**WHAT THIS TASK INVOLVES**
Arrange the lines of these records as a numbered list, omitting any blank lines. Leave the pictures out of your answer.

[INPUT start]

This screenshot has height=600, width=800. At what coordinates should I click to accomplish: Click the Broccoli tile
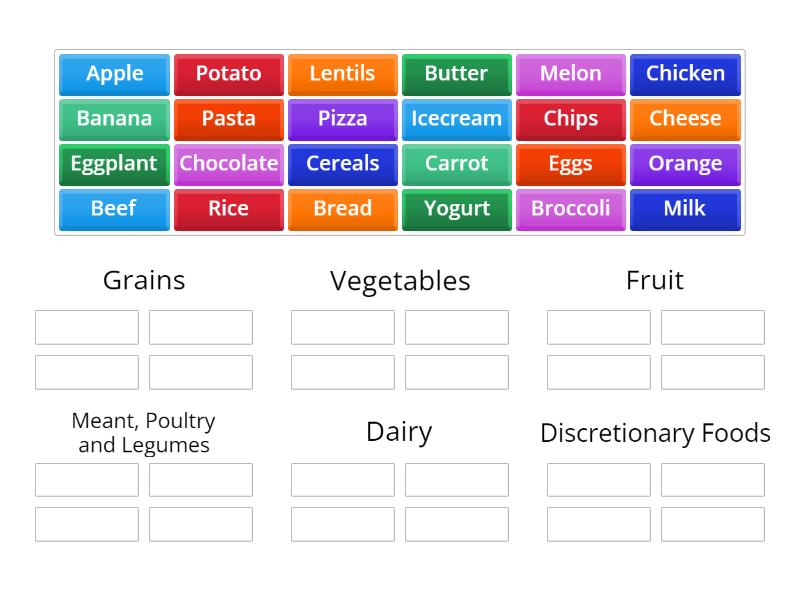(x=570, y=209)
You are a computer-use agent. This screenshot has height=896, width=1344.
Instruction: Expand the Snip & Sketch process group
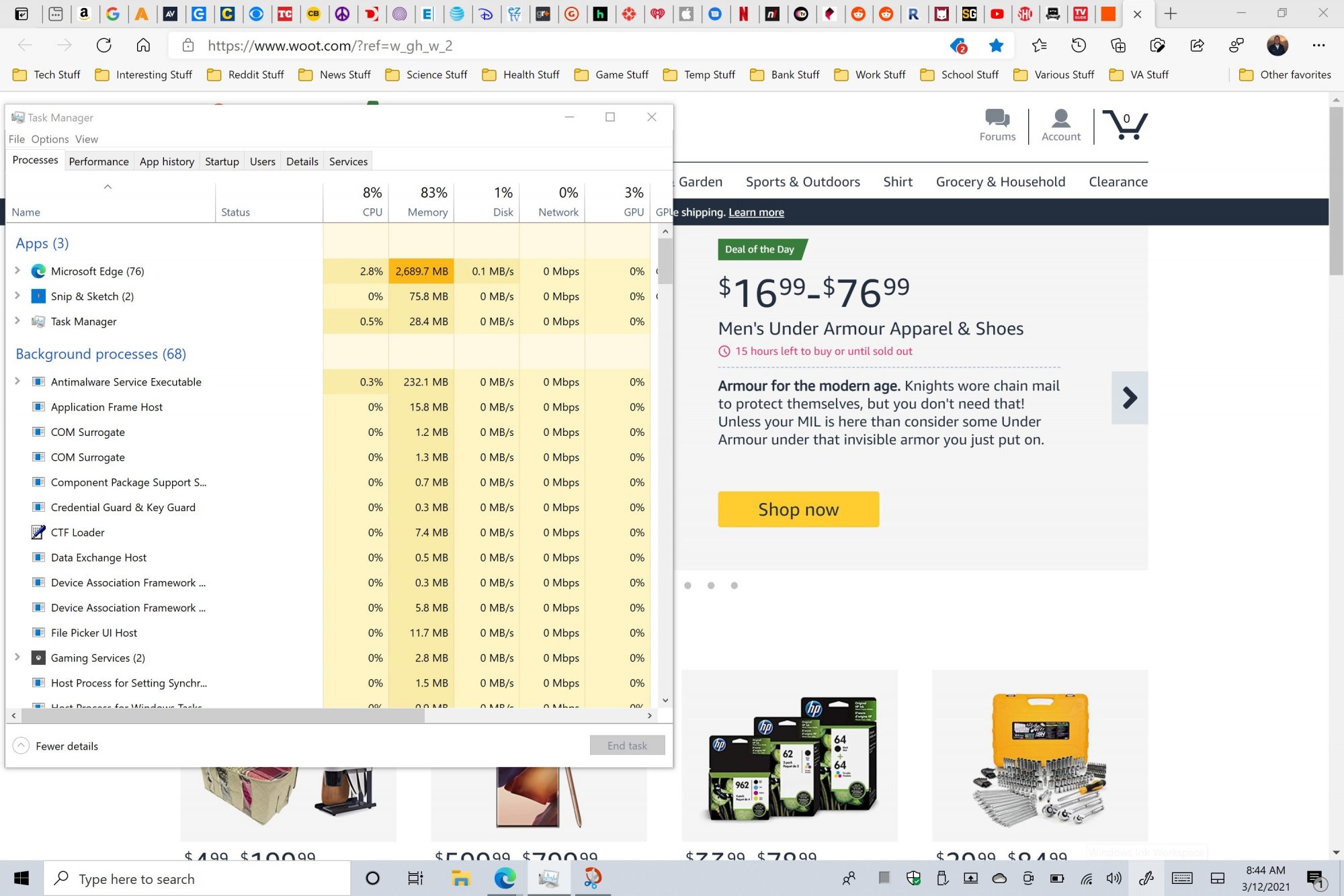[17, 296]
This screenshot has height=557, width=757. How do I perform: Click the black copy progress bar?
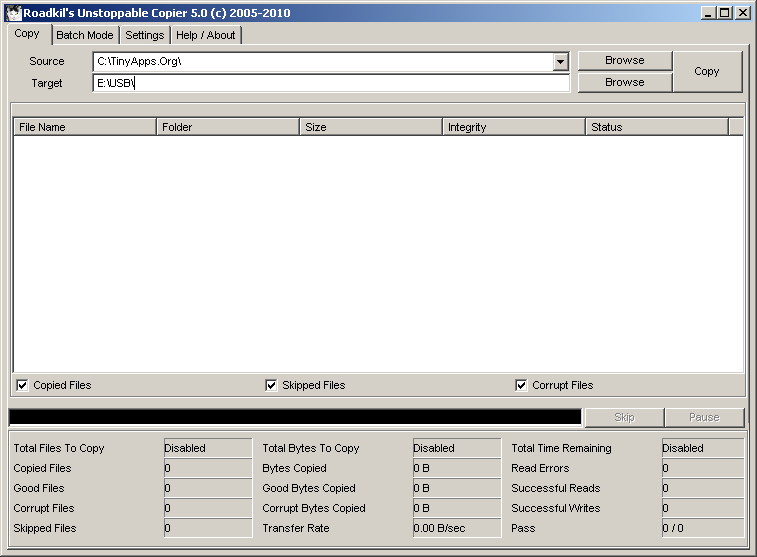294,417
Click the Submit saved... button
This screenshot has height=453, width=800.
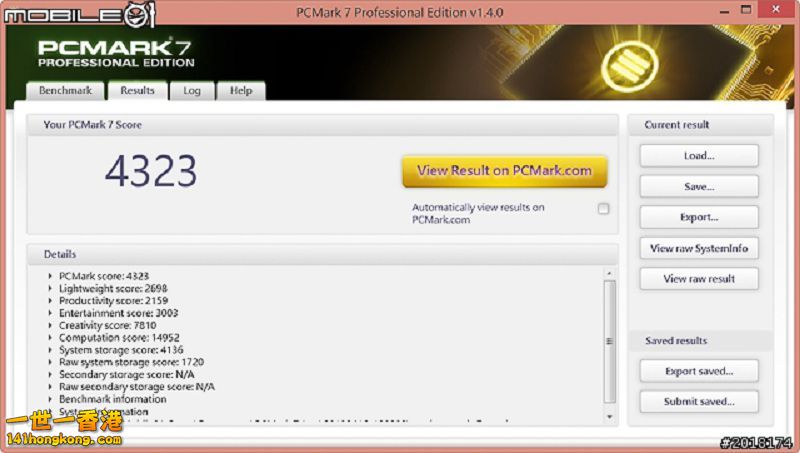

[INPUT end]

**TASK OUTPUT**
1. This screenshot has height=600, width=800. At what coordinates should I click to accomplish: Click the Broccoli tile
2. (x=570, y=209)
3. You are a computer-use agent. This screenshot has height=896, width=1344.
4. Instruction: Expand the Snip & Sketch process group
5. [17, 296]
6. This screenshot has height=557, width=757. How do I perform: Click the black copy progress bar?
7. 294,417
8. Click the Submit saved... button
9. This screenshot has height=453, width=800.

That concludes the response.